A sessão de julgamento de Carlos Alberto Gomes Bezerra, acusado pelo feminicídio de Thays Machado e pelo homicídio qualificado de Willian Cesar Moreno, foi remarcada para o dia 31 de julho, às 9h, após a defesa abandonar o plenário nesta terça-feira (21). Mais uma vez, os advogados tentaram o adiamento do julgamento, o que foi indeferido pela juíza Monica Catarina Perri Siqueira, presidente da sessão, sob o argumento de que não havia justificativa plausível para a redesignação da data.
Segundo a magistrada, os advogados tiveram um prazo de 15 dias para analisar os documentos juntados aos autos. Ela ressaltou que a maior parte dessas informações já constava no processo e que a alegada falta de acesso a um despacho específico sobre prisão domiciliar não acarretaria prejuízo real, uma vez que a decisão sobre o tema também integra os autos.
“O advogado, quando assume a substituição no processo, o recebe no estágio em que ele se encontra. O processo não recua, ele tem que andar para a frente”, afirmou Monica Perri. Após anunciar a nova data do júri, a magistrada determinou que, caso não haja um advogado constituído apto para atuar na sessão, a Defensoria Pública deverá estar preparada para assumir a defesa na data prevista. Todos os presentes saíram intimados do plenário.
A acusação seria conduzida pelos promotores de Justiça Vinicius Gahyva Martins e Élide Manzini de Campos, integrantes do Núcleo de Defesa da Vida do Ministério Público de Mato Grosso (MPMT). O réu era defendido pelos advogados Elson Marcelino da Silva Júnior, Larice Cristine, Melissa de Oliveira Machado e Gabriel Gouvea Neno Reiff.

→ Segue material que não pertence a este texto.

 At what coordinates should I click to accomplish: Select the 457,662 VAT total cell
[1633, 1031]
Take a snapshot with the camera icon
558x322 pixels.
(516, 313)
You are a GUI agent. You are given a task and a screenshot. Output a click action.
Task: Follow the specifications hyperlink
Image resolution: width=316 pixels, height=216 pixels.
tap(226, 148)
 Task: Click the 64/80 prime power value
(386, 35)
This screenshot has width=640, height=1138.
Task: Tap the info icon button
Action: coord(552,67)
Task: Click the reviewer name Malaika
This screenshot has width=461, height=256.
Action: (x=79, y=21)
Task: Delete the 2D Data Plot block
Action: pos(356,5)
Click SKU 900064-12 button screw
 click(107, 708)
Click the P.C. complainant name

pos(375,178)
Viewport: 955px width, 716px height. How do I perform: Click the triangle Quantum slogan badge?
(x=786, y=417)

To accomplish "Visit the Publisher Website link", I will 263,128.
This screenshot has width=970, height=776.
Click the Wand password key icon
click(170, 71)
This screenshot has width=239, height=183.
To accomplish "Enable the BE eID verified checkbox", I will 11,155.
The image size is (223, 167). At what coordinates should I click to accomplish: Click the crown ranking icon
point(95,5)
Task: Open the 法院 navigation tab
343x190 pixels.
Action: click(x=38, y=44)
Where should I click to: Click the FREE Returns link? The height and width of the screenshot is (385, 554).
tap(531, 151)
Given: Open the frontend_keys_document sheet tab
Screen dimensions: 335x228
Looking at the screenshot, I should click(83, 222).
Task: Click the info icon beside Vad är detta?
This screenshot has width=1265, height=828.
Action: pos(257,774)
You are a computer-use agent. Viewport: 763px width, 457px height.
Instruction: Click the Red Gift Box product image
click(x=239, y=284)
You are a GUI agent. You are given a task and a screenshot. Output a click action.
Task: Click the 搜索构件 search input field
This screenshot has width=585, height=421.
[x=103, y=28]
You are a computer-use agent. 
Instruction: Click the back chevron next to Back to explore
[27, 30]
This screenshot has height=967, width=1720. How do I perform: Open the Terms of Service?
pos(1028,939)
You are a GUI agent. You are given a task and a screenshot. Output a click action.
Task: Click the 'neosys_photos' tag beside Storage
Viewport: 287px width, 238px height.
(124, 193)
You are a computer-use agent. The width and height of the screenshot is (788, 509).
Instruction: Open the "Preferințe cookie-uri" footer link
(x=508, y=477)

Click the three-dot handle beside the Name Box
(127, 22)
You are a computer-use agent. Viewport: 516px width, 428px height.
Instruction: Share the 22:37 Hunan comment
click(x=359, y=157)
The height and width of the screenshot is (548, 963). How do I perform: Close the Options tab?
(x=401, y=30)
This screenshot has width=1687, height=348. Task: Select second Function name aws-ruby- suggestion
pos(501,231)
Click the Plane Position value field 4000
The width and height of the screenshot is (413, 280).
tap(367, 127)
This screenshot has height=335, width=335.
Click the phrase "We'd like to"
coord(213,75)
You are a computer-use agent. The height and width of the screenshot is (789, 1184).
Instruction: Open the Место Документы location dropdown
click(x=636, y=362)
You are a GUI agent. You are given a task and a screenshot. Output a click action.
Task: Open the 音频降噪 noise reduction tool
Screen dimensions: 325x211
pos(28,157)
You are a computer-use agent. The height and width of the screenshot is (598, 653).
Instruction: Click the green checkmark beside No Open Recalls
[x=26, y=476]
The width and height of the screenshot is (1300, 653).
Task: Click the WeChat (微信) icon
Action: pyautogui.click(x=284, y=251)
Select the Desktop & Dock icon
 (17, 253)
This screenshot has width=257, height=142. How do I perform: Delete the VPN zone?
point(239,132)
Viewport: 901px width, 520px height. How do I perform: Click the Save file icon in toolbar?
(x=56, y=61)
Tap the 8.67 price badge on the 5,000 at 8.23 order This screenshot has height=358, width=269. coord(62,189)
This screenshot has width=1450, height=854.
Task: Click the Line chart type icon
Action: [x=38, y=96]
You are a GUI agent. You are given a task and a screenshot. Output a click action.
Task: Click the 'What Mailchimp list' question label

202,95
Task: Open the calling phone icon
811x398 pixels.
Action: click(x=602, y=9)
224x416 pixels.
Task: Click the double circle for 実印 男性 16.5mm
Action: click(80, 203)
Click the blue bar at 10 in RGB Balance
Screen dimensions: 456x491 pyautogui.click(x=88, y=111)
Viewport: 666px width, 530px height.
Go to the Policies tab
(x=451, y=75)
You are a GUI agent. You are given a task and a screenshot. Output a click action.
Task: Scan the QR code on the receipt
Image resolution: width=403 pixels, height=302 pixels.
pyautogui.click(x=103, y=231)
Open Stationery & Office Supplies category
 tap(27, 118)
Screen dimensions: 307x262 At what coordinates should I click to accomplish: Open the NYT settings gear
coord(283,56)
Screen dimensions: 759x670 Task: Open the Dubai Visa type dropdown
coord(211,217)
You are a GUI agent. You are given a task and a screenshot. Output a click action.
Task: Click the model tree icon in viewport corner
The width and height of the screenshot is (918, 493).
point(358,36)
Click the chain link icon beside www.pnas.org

Manobra – Ainda no plenário, o promotor de Justiça Vinicius Gahyva Martins sustentou que o acesso a processos externos é responsabilidade da defesa e que as questões relacionadas ao habeas corpus e à prisão domiciliar já foram resolvidas, não havendo justificativa para o adiamento do júri. Ele destacou o papel do Ministério Público como fiscal da lei, com a missão de assegurar direitos e preservar a imagem das vítimas perante a coletividade. Também se posicionou contra o abandono do plenário, ressaltando que a realização de um Tribunal do Júri exige o empenho e a presença de diversos envolvidos, inclusive pessoas que se deslocaram de outros estados, e que a “ritualística do tribunal” deve ser respeitada em busca da verdade.
Vinicius Gahyva disse ainda que o abandono do plenário é uma estratégia que acaba por arranhar a imagem do Tribunal do Júri. “Isso tem se tornado, de certo modo, frequente nos julgamentos do Tribunal do Júri, especialmente naqueles que afligem de forma intensa o interesse da coletividade, como é o caso concreto de um feminicídio e de um homicídio de dois jovens. São duas pessoas que, efetivamente, traduzem a necessidade de reafirmarmos o nosso papel social de não banalização da vida humana. Nós sabemos que o Tribunal do Júri envolve uma série de providências que devem ser adotadas para que o ato processual seja realizado, e lamentamos muito que esse tipo de estratégia esteja sendo adotada”, afirmou.
A promotora de Justiça Élide Manzini de Campos lembrou que o julgamento já deveria ter ocorrido no dia 7 de julho. Segundo ela, naquela ocasião, a defesa solicitou o adiamento para análise de provas, pedido que foi deferido pela magistrada responsável pelo caso, com a remarcação da sessão para 21 de julho. “É um absurdo uma medida protelatória após mais de três anos do fato, com a família aguardando o julgamento. A defesa admite alegações de nulidades que não existem e que já foram completamente afastadas. É uma estratégia utilizada para tentar postergar, prorrogar e até abrir outro incidente de sanidade, ou qualquer outra medida, para que esse julgamento não ocorra. Tudo isso já foi afastado, e não há motivo algum para que esse julgamento não aconteça”, afirmou.
Sobre o caso de feminicídio, a promotora destacou que a reação da sociedade demonstra uma rejeição cada vez mais firme a esse tipo de crime. Segundo ela, a população tem se posicionado de forma clara contra a violência de gênero e em defesa do enfrentamento aos feminicídios, cobrando respostas efetivas do sistema de Justiça para coibir esse tipo de violência.